De même, cette ligne de pensée avance, l’interprétation de la Cour suprême des lois sur les droits humains exige aussi son élimination dans son format actuel. Les jugements tels que ceux relatifs à la famille Kaadan (permettant à une famille arabe de construire une maison dans une communauté juive), la vente de terres du Fonds national juif à des citoyens arabes d’Israël, l’amendement à la loi sur la citoyenneté (aucune décision n’a encore été prononcée, mais il semble y avoir une possibilité qu’une majorité de juges puissent la juger illégale) ; l’ouverture d’une autoroute à la circulation palestinienne - tous ces conflits avec les décisions des éléments essentiels dans le l’idéologie de Gush Emunim : la discrimination entre les Juifs et les Palestiniens (en Israël et dans les territoires [occupés]) et la privation de droits des Palestiniens, qui les transforment en peuple de seconde classe, absents ou, le mieux de tout, des réfugiés.

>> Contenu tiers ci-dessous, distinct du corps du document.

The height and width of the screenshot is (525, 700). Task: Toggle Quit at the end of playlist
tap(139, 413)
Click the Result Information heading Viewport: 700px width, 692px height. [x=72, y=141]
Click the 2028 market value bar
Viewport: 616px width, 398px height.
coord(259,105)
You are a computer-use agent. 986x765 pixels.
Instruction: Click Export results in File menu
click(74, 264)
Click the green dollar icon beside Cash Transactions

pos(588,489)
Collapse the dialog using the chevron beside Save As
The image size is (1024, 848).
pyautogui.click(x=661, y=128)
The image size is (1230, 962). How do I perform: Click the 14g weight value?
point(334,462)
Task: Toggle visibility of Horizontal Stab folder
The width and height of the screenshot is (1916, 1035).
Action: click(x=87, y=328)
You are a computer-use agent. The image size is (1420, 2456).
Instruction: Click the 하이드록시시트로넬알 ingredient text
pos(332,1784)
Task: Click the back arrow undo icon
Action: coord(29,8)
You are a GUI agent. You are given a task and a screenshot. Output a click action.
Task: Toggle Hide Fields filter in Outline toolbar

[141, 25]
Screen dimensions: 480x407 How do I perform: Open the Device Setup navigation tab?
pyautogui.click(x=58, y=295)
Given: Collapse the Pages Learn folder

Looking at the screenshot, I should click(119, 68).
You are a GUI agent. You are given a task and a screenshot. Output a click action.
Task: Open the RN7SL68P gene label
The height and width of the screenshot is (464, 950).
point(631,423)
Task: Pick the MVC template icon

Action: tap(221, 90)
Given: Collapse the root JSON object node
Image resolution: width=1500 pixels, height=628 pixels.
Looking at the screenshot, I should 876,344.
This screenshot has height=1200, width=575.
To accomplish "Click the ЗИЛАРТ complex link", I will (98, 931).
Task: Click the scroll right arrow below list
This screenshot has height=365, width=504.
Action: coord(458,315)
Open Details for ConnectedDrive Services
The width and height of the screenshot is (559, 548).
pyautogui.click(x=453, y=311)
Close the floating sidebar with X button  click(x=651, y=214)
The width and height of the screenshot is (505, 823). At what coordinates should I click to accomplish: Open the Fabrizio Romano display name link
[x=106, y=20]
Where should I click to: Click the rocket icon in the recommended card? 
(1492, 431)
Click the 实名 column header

Un Israël de ce type a-t-il un avenir ? Au-delà de la question de savoir si la moralité juive et l’expérience juive permettent que de telles circonstances existent, il est clair que cette situation est d’une instabilité flagrante et même dangereuse. C’est une situation qui va empêcher Israël de réaliser pleinement son immense potentiel, une situation de vie par l’épée - une épée qui pourrait être une troisième intifada, l’effondrement de la paix avec l’Egypte et une confrontation avec un Iran nucléaire. Yitzhak Rabin avait bien compris cela.

Le 25 novembre 2011.

Amos Schocken

actuel dirigeant du quotidien israélien Haaretz.